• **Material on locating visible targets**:
# # # # # # #
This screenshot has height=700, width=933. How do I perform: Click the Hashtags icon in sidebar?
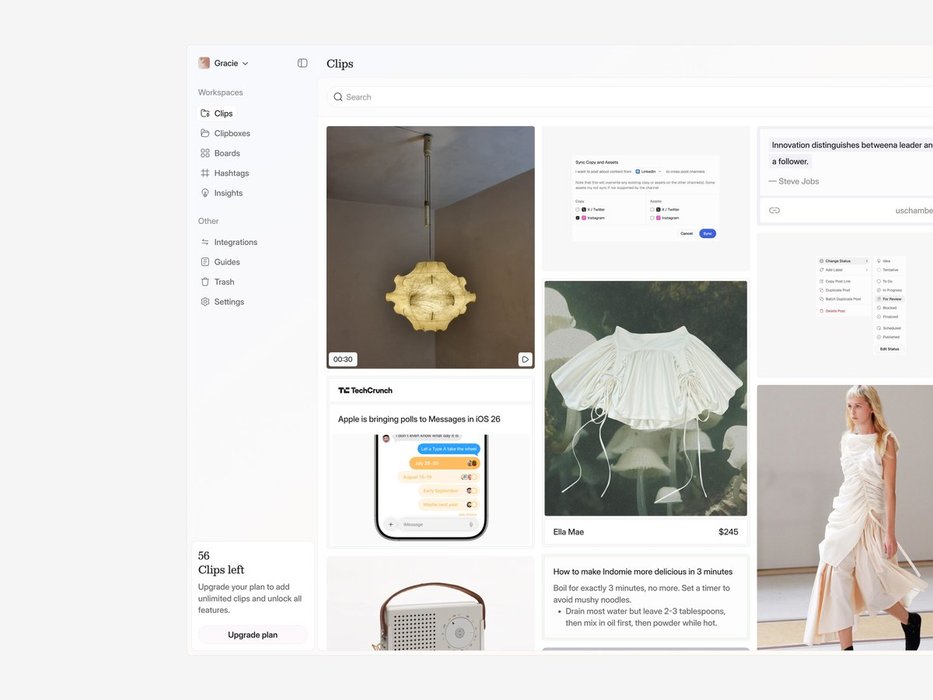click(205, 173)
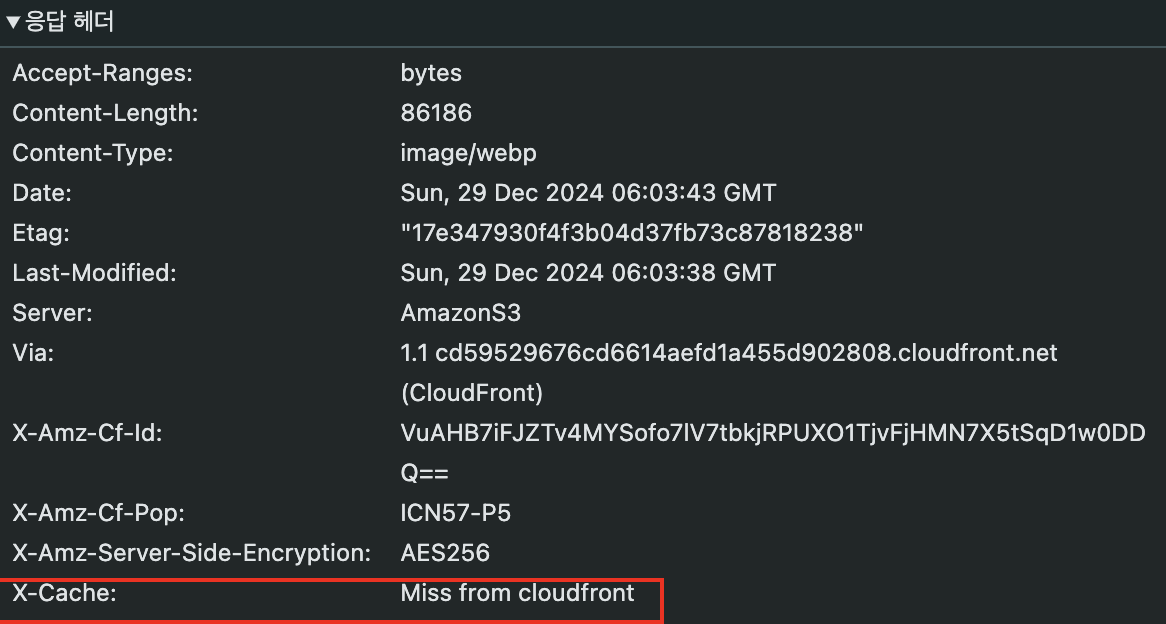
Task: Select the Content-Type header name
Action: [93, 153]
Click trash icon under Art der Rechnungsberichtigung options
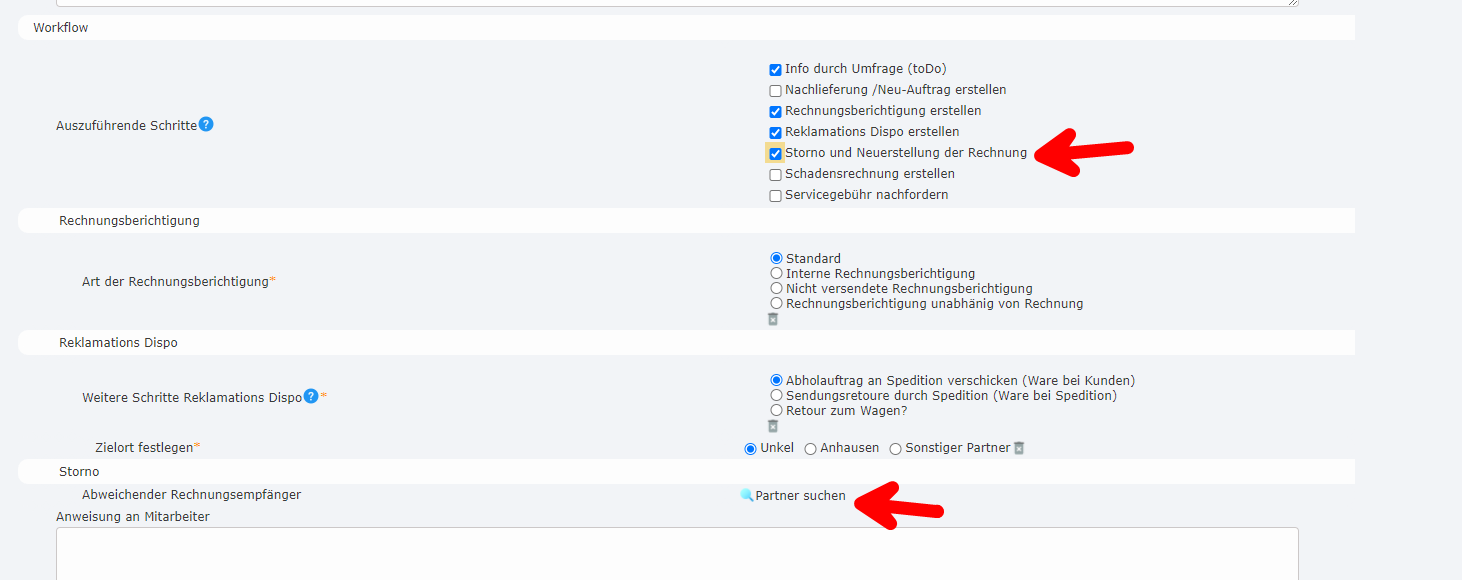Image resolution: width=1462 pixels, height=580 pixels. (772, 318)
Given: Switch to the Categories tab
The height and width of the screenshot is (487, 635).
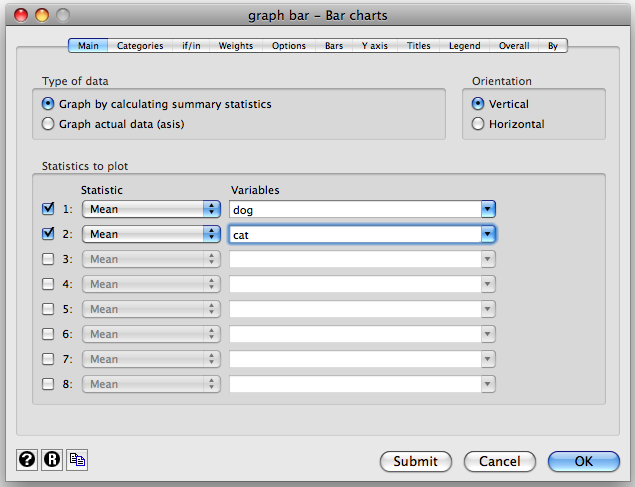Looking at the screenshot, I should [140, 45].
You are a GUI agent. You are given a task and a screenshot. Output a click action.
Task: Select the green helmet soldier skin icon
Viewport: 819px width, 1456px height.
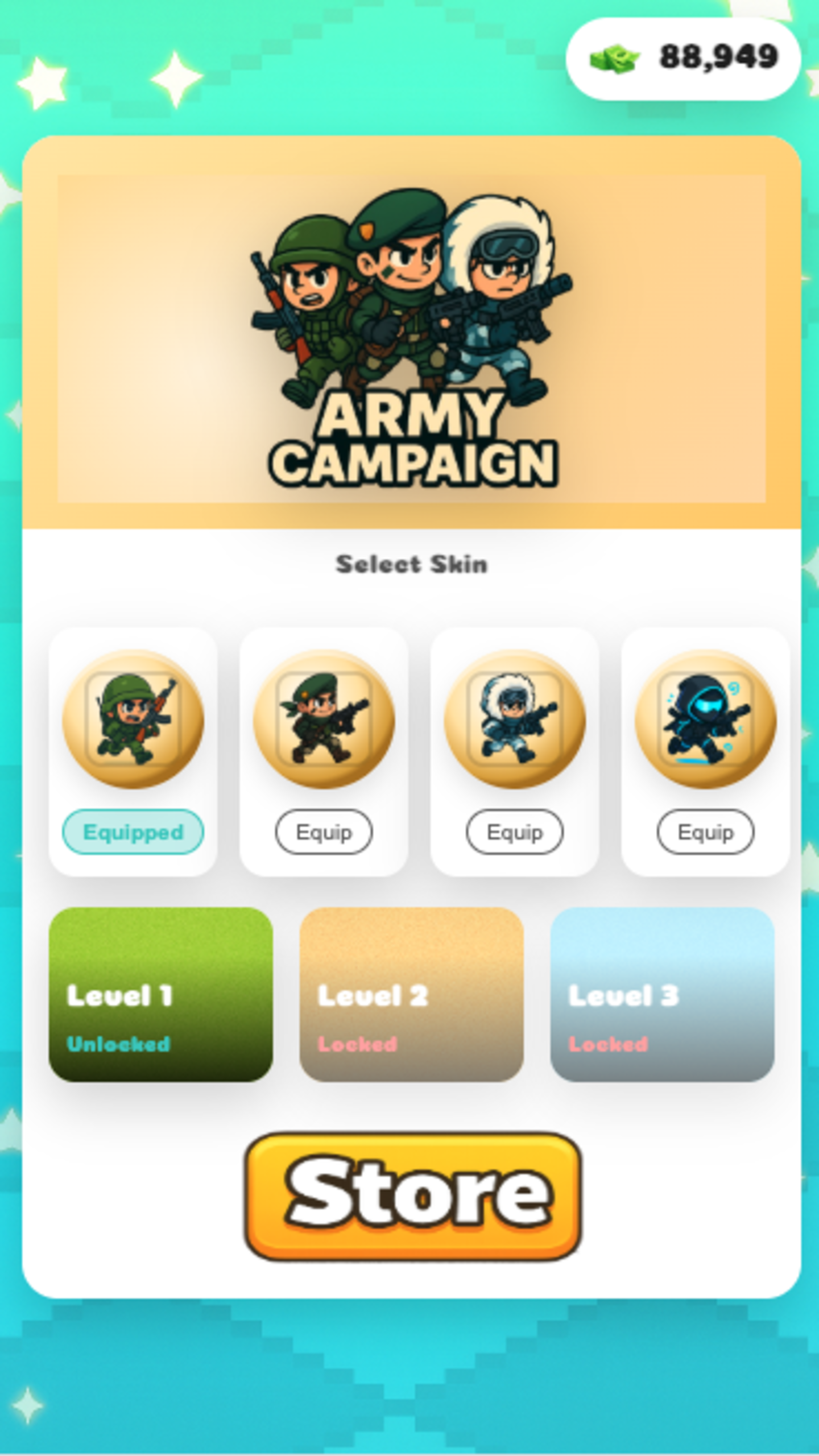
# # # # # # #
• **Given problem**: Convert each line of the material above into a JSON list of strings, one string per line, skipping blank lines. Leave the pictures out.

• **Task solution**:
[
  "This screenshot has height=700, width=933. How do I perform: Click the Hashtags icon in sidebar?",
  "click(205, 173)",
  "Task: Select the Content-Type header name",
  "Action: [93, 153]",
  "Click trash icon under Art der Rechnungsberichtigung options",
  "Image resolution: width=1462 pixels, height=580 pixels. (772, 318)",
  "Given: Switch to the Categories tab",
  "The height and width of the screenshot is (487, 635).",
  "Looking at the screenshot, I should [140, 45].",
  "You are a GUI agent. You are given a task and a screenshot. Output a click action.",
  "Task: Select the green helmet soldier skin icon",
  "Viewport: 819px width, 1456px height."
]